Cilia alignment does depend on cell maturation: this is clear by applying the lowest range of shear stresses. For shear stress τ=0.03 dyne cm−2 we measured the alignment parameter Φ to be positive and significantly different from zero, Φ=0.5, for cells treated during maturation. In contrast, the alignment parameter is approximately zero for cells with same flow treatment but at a mature stage, see Fig. 3. These measurements are in agreement with the results previously obtained (Guirao et al., 2010), where the alignment of the ciliary beat with shear stress τ=0.018 dyne cm−2 was only observed for cultures treated during cell maturation (DIV≤10).

Fig. 3.

Fig. 3.

Cilia beating alignment refines with the shear stress applied, both during and after cell maturation. Data represents the alignment parameter Φ as a function of the applied shear stress Θθτ∈[0.02, 0.8] dyne cm−2 for (A) cultures treated with flow during cell maturation (DIV5–8) and (B) cultures treated after maturation (cells imaged at DIV≥15). Both datasets in A and B are fitted with the empirical function Inline graphic. Each data point is the alignment parameter Φ averaged over at least 20 fields of view (more information on the statistics in Table S1). Error bars are s.e.m. Each field of view contains between 100 and 400 cells. Cultures grown in tapered channels but not treated with shear stress do not show a global alignment, Fig. S4. (C) Distribution of cell beating directions treated with shear stress after cell maturation (data for cultures treated after maturation, and imaged at DIV≥15) as a function of the applied shear stress. Each graph has been extracted from at least 20 fields of view.

It is worth mentioning that, similarly to the Xenopus ciliated skin (Mitchell et al., 2007), no significant alignment was observed with mature cells at DIV 15, after treatment with high oscillatory shear stress (τosc=0.3 dyne cm−2 during the half-cycle), as shown in Fig. S3.

In Fig. 3A,B we show the alignment parameter Φ as a function of the applied shear stress, for the cultures treated before and after maturation. In both cases, we found that ciliary beating alignment increases with the applied shear stress. We fit these curves with an empirical function y=1–exp(–τ/τc). This function agrees reasonably well with most data points, and can be used to extract a parameter τc characterising the response of the cell culture at different maturation stages. We can think of τc as a critical value for the shear stress needed to induce a significant cilia alignment, the threshold Φ(τc)≈0.6. For cultures treated at a mature stage, we found τc=0.1±0.05 dyne cm−2, approximatively twice that obtained for cell treated during maturation, τc =0.05±0.02 dyne cm−2. In both cases, the shear stress generated by cilia-driven flow measured in the brain in vivo, (τ≈0.04–0.2 dyne cm−2; Faubel et al., 2016) would be enough to have a strong influence on the beating direction of neighbouring cilia.

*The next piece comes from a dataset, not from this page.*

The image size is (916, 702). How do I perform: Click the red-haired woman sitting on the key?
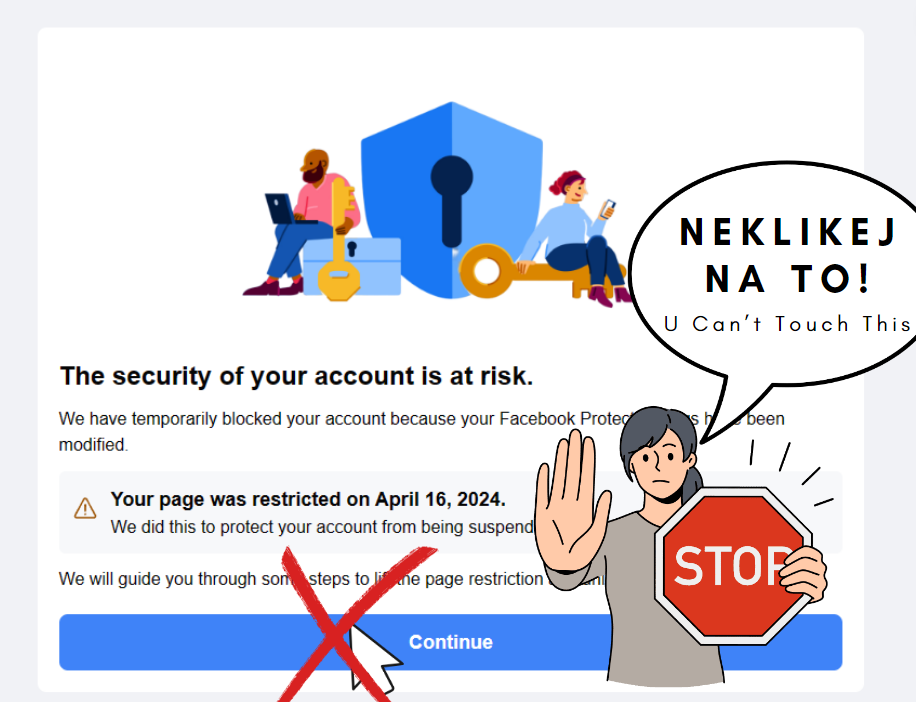[x=573, y=232]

A reduction of cilia susceptibility could be caused by the increased density of ciliated cells during culture maturation. For example, this can be due to a rise in the number of multiciliated cells. Indeed, during the maturation of ependymal cells, the percentage of ciliated cells increases significantly (Guirao et al., 2010). In turn, an increase in the density of cilia in the epithelium promotes more hydrodynamic screening of the external flow, as less fluid can creep past a dense carpet of cilia. In Fig. S8, we show the trend of the alignment Φ as a function of the density of multiciliated cells during the maturation period. In our devices, we measured the density of multiciliated cells, ρcell during and after differentiation by measuring the total number of boxes where ciliated cells are identified (see Materials and Methods), for each field of view. The ciliated cell density is then found as ρcell=Nbox/(Ntot×Abox), where Nbox is the number of boxes with ciliated cells, Ntot is the total number of boxes in a field of view and Abox is the box area. In agreement with our previous studies (Guirao et al., 2010), we found that the ciliated cell density almost doubled comparing halfway in cell maturation to after. We measured a ciliated cell density of ρcell=1500±100 cells mm−2 for cells at DIV=8 and ρcell=2900±100 cells mm−2 for differentiated cells at DIV≥15. Each value is an average over eight cultures.

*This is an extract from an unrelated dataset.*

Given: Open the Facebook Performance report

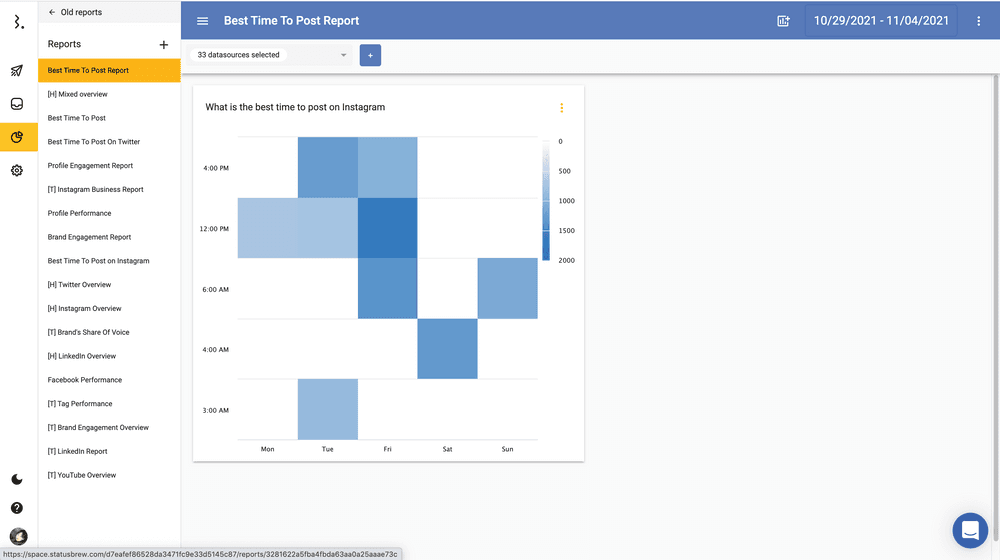Looking at the screenshot, I should 85,380.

In order to estimate the hydrodynamic screening effect of dense cilia, it would be interesting to directly measure cilia density in our cultures. However, with our setup, we did not have the resolution to directly measure the density of cilia and beating direction at the same time in the epithelium. Alternatively, we can account for the change of cilia density during maturation by measuring the variation of the fraction of area cover by cilia while beating. Assuming that all the boxes where we identified ciliated cells are completely covered by the movement of beating cilia (see Materials and Methods), we can define the fraction of area cover by beating cilia as ρ=Nbox/Ntot. From this parameter, knowing the area spanned by each individual cilium during its beating would give us the cilia density. It is worth noticing that an exact calculation of the cilia density from the area fraction would also require to know the overlapping area between cilia within the same cell. We found ρ=0.09±0.01 for cells at DIV=8 and ρ=0.17±0.01 for differentiated cells at DIV≥15 (see also Fig. S5). In the next section, we numerically estimate the trend of this hydrodynamic screening effect as a function of ciliated fraction area and cilia density.

Hydrodynamic screening in cilia arrays: numerical simulations

Using accurate hydrodynamic simulations, we demonstrate that the effect of an externally imposed fluid flow on a closely packed collection of ciliary filaments is reduced because of hydrodynamic screening (or shielding). In other words, the hydrodynamic drag forces due to the imposed flow reduce in strength when the density of cilia increases. We show that this screening effect has a significant impact on cilia alignment with an imposed shear flow.

The fluid dynamics of beating cilia, owing to their relatively small size (≃10  μm length and Inline graphic width), are described by the incompressible Stokes equations (Lauga and Powers, 2009). The hydrodynamics of an arbitrarily shaped body using the Stokes equation is best solved numerically using the boundary element method (Pozrikidis, 1992). However, if the body under consideration is slender, then the boundary element method requiring surface integrations reduces to a contour integral called slender body theory (Johnson, 1980; Das and Lauga, 2018, 2019). Here, we employ slender body theory to study the hydrodynamics of multiple filaments exposed to shear flow. A detailed description of the simulation methods can be found at https://doi.org/10.5281/zenodo.4305524.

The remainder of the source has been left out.